Une convention-cadre prévue depuis… 3 ans ! Bloqué par le reconditionnement, l’arrêté sur la convention devrait déboucher avec le décret PDA (préparation des doses à administrer) dont un projet circule déjà. Le Synerpa estime normal que l’officine soit payée pour ce service et ne se voit pas imposer tel ou tel matériel par les établissements. « Mais c’est à l’Assurance maladie de trouver des moyens supplémentaires, prévient-il. Les officinaux savent que nos budgets de soins sont ridicules. » Ce n’est pas gagné…
Daniel Muller, installé à Illkirch-Graffenstaden (Bas-Rhin), travaille avec trois maisons de retraite : « Tout ce qu’on a mis en place en termes de service ou de traçabilité peut être remis en cause, craint-il. Si on vient en plus me demander de la remise, je jetterai l’éponge. Sur les DM, nous sommes déjà à – 40 %, – 50 % depuis leur forfaitisation. Je ne crois pas que l’officine sera capable de garder les EHPAD, même si la notion de pharmacien référent nous laisse une petite chance. Le prochain enjeu, c’est le domicile du patient… »
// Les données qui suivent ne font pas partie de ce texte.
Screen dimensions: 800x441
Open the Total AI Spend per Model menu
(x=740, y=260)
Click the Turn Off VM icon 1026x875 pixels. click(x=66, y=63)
« Après trois ans de perdus pour des prérogatives protectionnistes, nous avons deux années pour montrer que nous pouvons rendre des services mieux que les PUI, prouver que notre coordination peut générer des économies dont une partie financerait nos services. Mais désormais la concurrence se jouera sur les services et sur les prix… », relève Claude Japhet. « EHPAD, officinaux et médecins, nous nous observons avec la main sur le colt tout en étant convaincus que nous devons travailler ensemble. Alors faisons-le, nous pouvons trouver un terrain d’entente », conclut Florence Arnaiz-Maumé.
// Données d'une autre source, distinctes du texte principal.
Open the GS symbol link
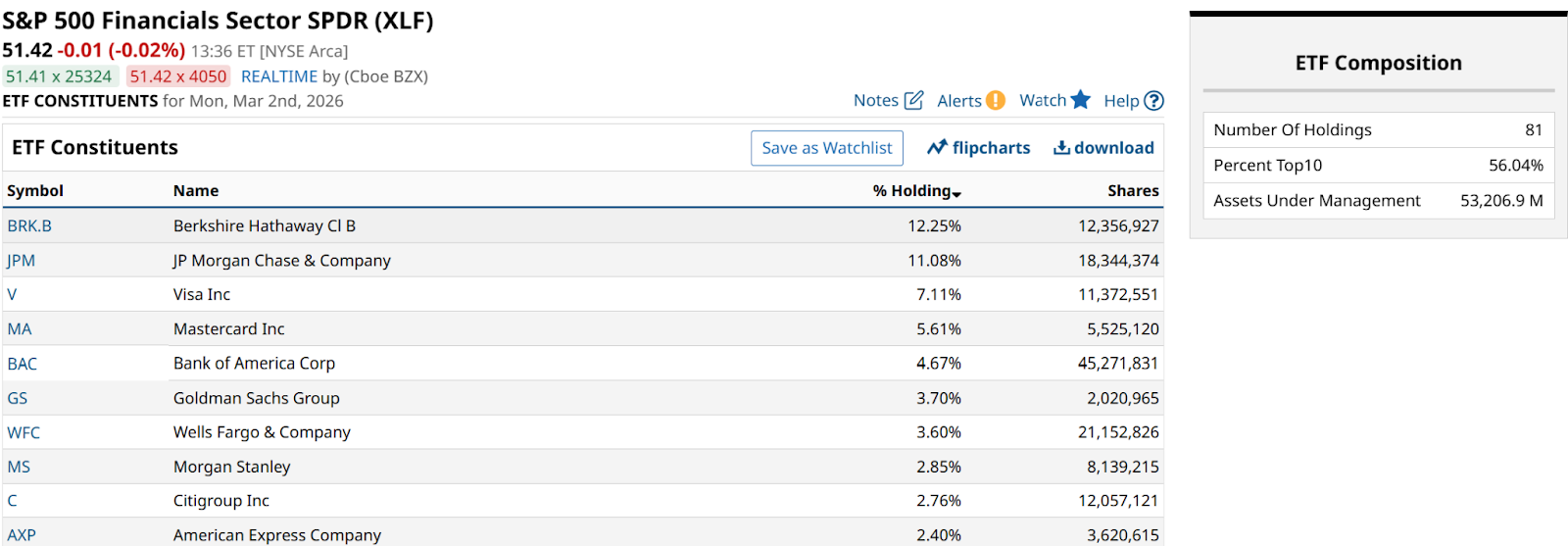The image size is (1568, 546). pyautogui.click(x=18, y=398)
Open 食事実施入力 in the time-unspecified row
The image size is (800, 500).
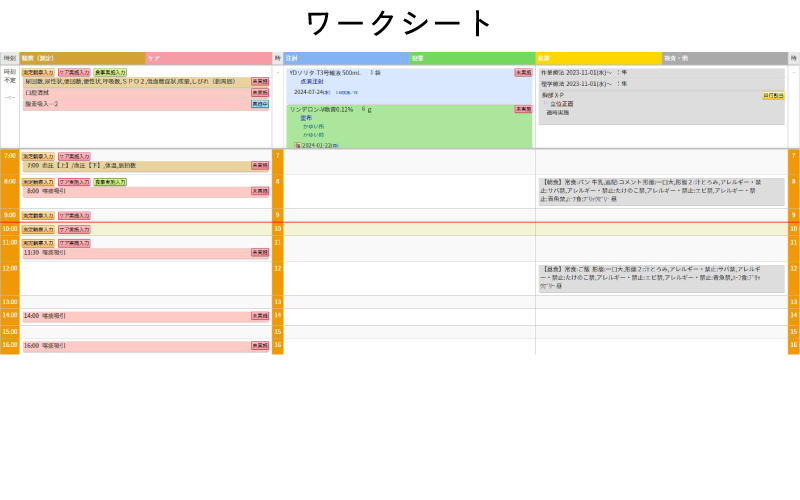(110, 73)
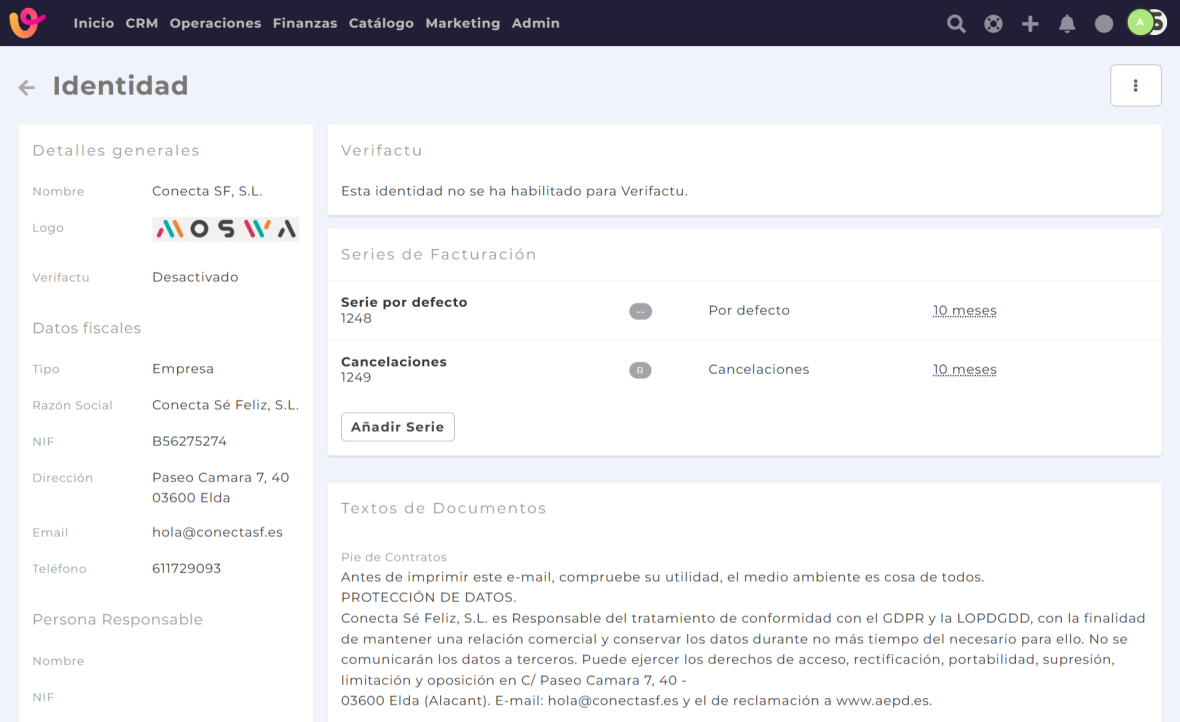Click the Añadir Serie button
Viewport: 1180px width, 722px height.
(x=398, y=427)
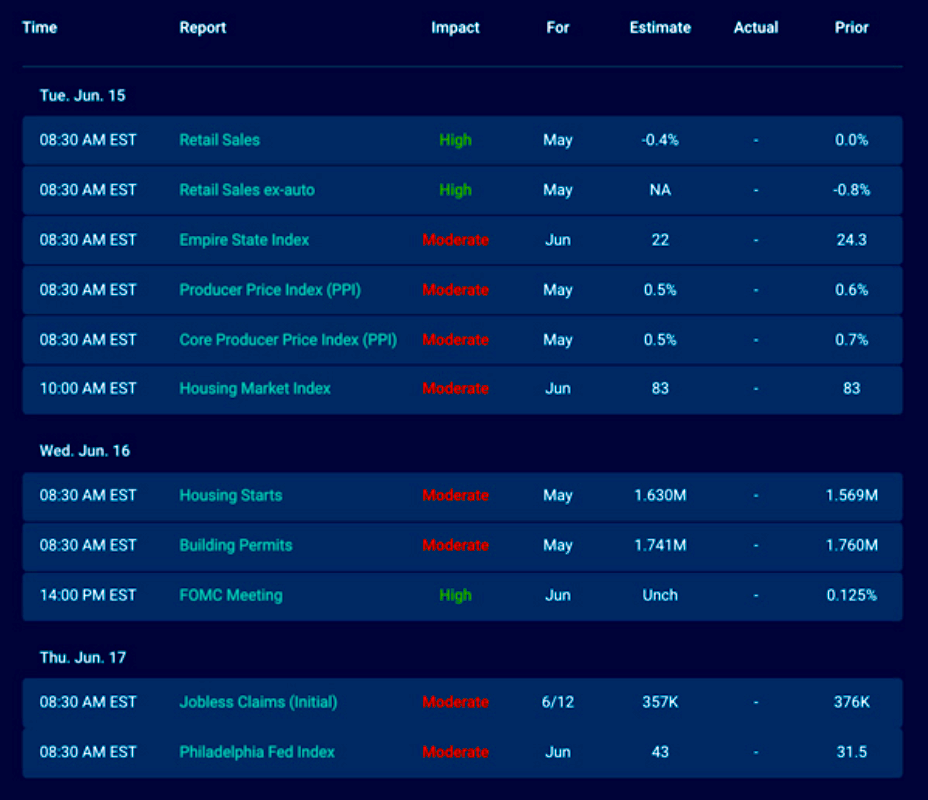928x800 pixels.
Task: Click the Retail Sales ex-auto report
Action: coord(246,190)
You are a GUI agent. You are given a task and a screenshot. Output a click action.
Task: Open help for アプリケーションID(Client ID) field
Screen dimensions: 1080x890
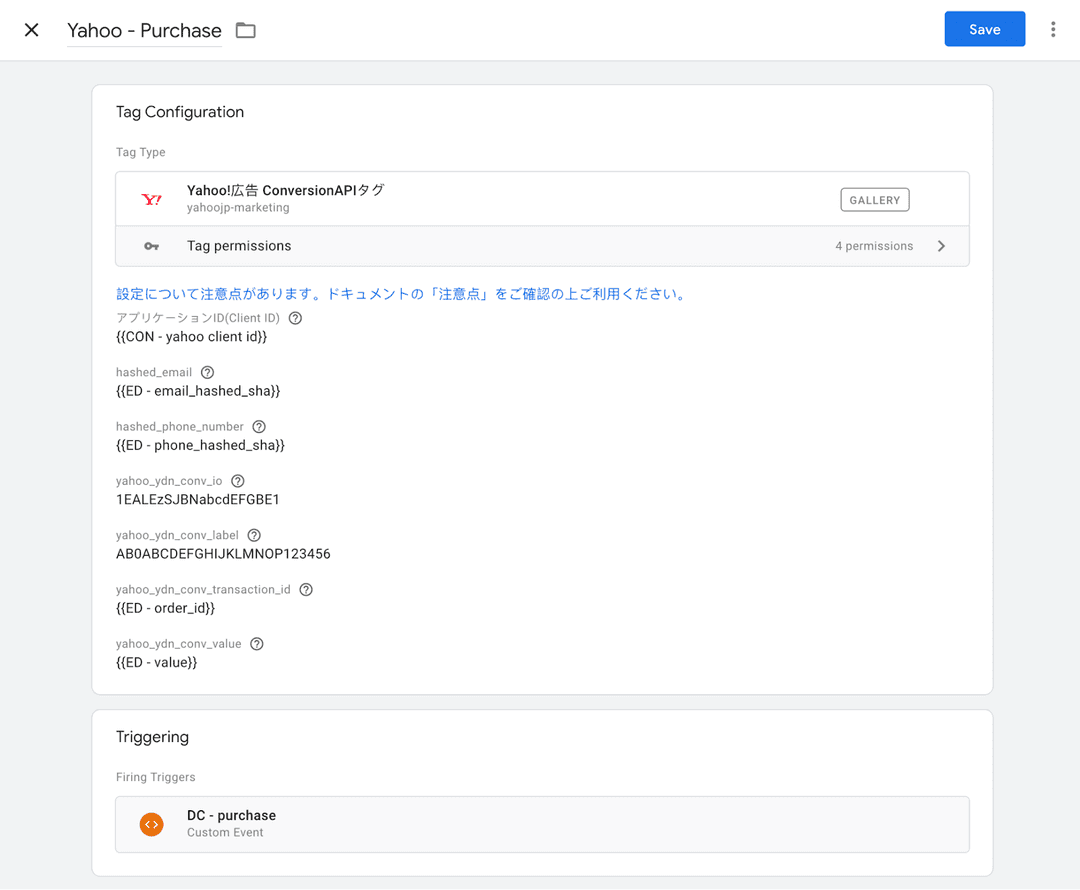point(294,317)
* Les conventions EHPAD-DDASS-Conseil général signées début 2002 incluaient le médicament avant que la loi ne recule.
La crise creuse les déficits
Au vu de la crise, le déficit 2008 de la Sécurité sociale a été revu à la hausse (passant de 8,6 à 9,3 MdEuro(s) pour le régime général) et de 8,6 à 10,5 MdEuro(s) pour 2009 (- 4,7 MdEuro(s) pour le régime général de l’assurance maladie). L’équilibre des comptes de l’assurance maladie en 2012 est oublié puisque le déficit est prévu à 2,1 MdEuro(s) dans trois ans. L’ONDAM reste cependant fixé à + 3,3 % (à 157,6 MdEuro(s)) pour 2009 (+ 3,1 % pour les soins de ville, + 3,1 % pour l’hôpital et + 6,3 % pour le médicosocial).
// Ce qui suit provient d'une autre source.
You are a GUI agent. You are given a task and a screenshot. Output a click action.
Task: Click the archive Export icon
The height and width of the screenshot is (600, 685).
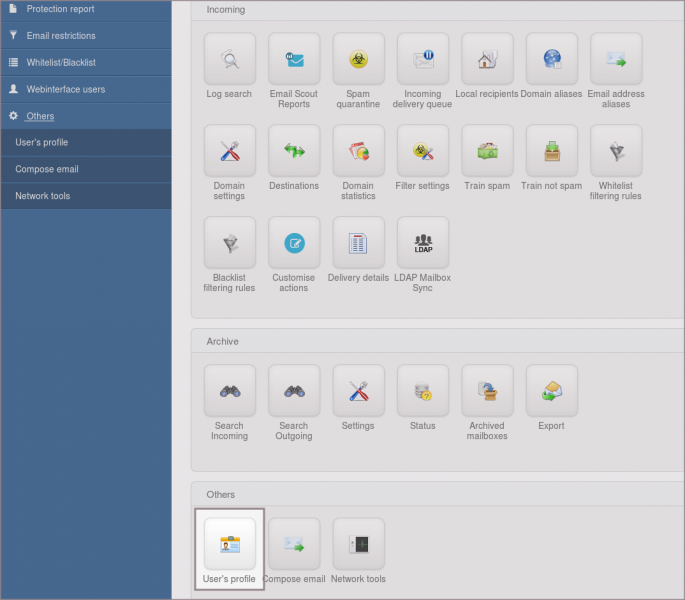[x=551, y=391]
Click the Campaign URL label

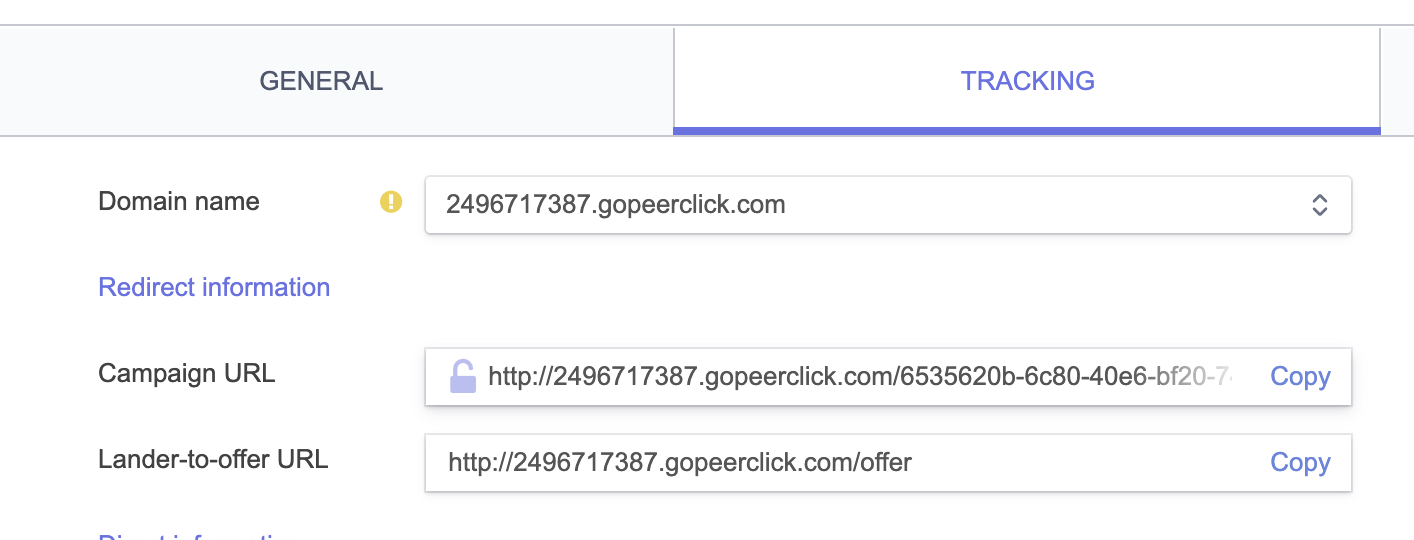(x=186, y=374)
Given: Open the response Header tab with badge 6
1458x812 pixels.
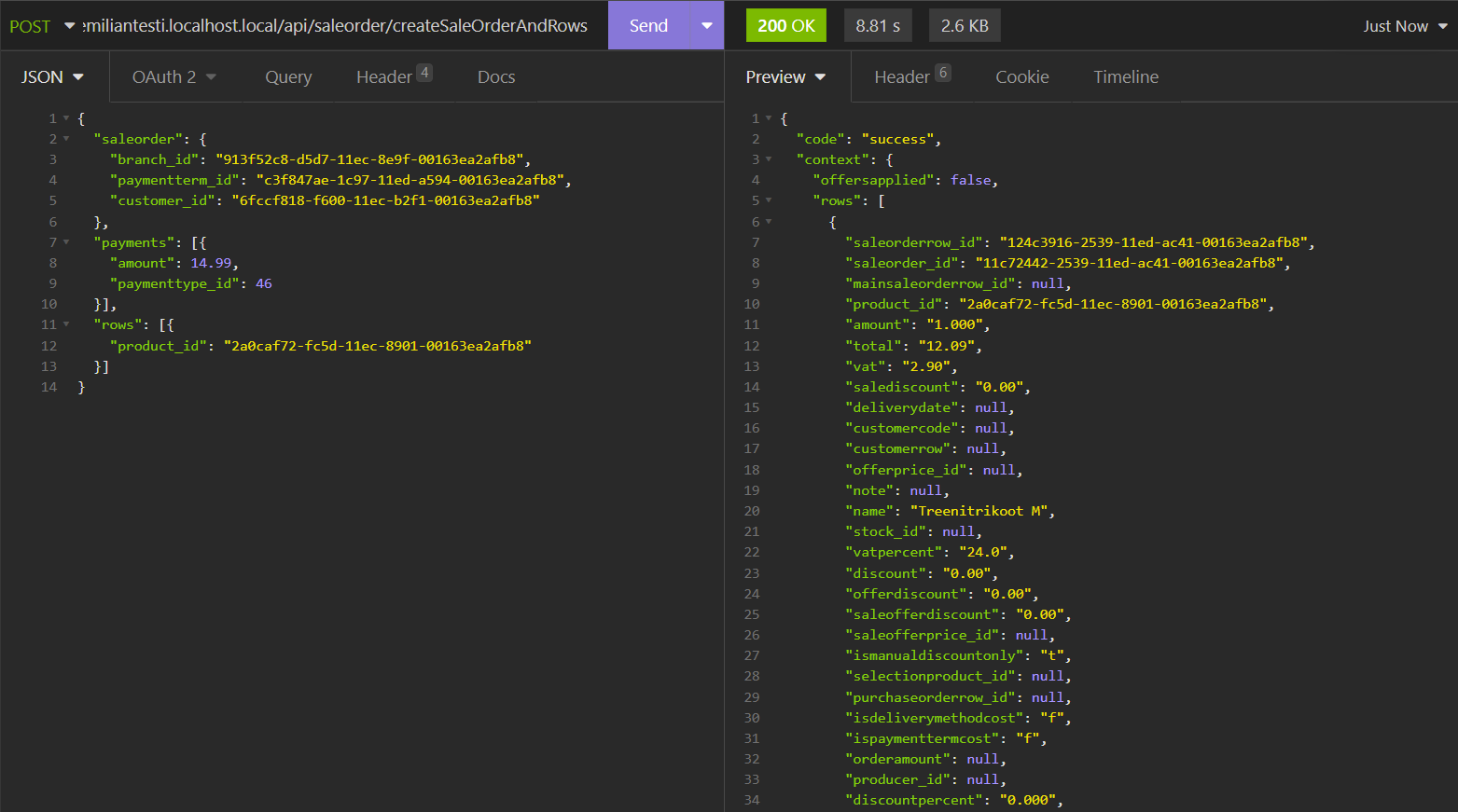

Le générique dans le PLFSS
Coup de théâtre sur l’un des deux articles concernant directement le médicament : tandis que le Sénat avait supprimé l’obligation de prescription en DC pour les spécialités inscrites au Répertoire des génériques, la commission mixte paritaire députés-sénateurs a rétabli in extremis la mesure mardi matin. A l’heure de notre bouclage, nous n’étions pas en mesure de savoir si un ultime amendement gouvernemental lors du vote solennel de la loi avait permis sa suppression définitive du PLFSS, comme le suggéraient certains parlementaires. La mesure était rejetée en bloc par les syndicats d’officine. Par ailleurs, l’article élargissant le Répertoire et permettant une substitution entre deux spécialités à libération prolongée, lorsque la molécule active libérée dans l’organisme est identique, a été adopté. Un texte censé contrer certaines stratégies de contournement des génériques par les laboratoires (produits identiques mais avec des sels différents…).